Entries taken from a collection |
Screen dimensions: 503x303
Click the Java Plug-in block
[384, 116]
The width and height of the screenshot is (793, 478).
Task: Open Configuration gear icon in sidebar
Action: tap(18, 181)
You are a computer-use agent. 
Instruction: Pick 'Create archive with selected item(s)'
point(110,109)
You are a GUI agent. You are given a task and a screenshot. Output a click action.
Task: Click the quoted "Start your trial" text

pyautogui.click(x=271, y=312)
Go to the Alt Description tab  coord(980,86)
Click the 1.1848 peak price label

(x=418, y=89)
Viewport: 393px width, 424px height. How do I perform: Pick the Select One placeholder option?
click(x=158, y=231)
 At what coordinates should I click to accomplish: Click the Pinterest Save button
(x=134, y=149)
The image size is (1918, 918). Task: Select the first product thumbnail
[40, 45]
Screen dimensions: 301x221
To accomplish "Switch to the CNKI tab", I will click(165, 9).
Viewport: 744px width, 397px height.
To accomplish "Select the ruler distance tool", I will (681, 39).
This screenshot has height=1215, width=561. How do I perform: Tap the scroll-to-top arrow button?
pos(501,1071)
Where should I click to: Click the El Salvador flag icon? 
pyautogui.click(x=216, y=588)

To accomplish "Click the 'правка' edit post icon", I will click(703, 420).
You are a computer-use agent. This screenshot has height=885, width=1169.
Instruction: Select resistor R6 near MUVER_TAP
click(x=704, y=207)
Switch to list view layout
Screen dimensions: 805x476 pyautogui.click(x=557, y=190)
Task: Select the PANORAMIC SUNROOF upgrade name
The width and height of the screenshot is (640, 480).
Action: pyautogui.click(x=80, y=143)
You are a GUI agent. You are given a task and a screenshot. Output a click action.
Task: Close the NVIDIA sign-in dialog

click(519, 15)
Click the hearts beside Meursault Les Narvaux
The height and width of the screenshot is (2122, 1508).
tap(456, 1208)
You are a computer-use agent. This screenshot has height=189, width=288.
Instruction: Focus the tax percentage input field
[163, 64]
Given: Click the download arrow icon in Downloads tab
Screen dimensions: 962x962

HOW TO COMPLETE THIS TASK | From the data above, copy each line with the string "computer" in it.

WRITTEN SOLUTION |
You are a computer-use agent. 
You are a computer-use agent. This screenshot has height=885, width=1169.
You are a computer-use agent. This screenshot has height=189, width=288.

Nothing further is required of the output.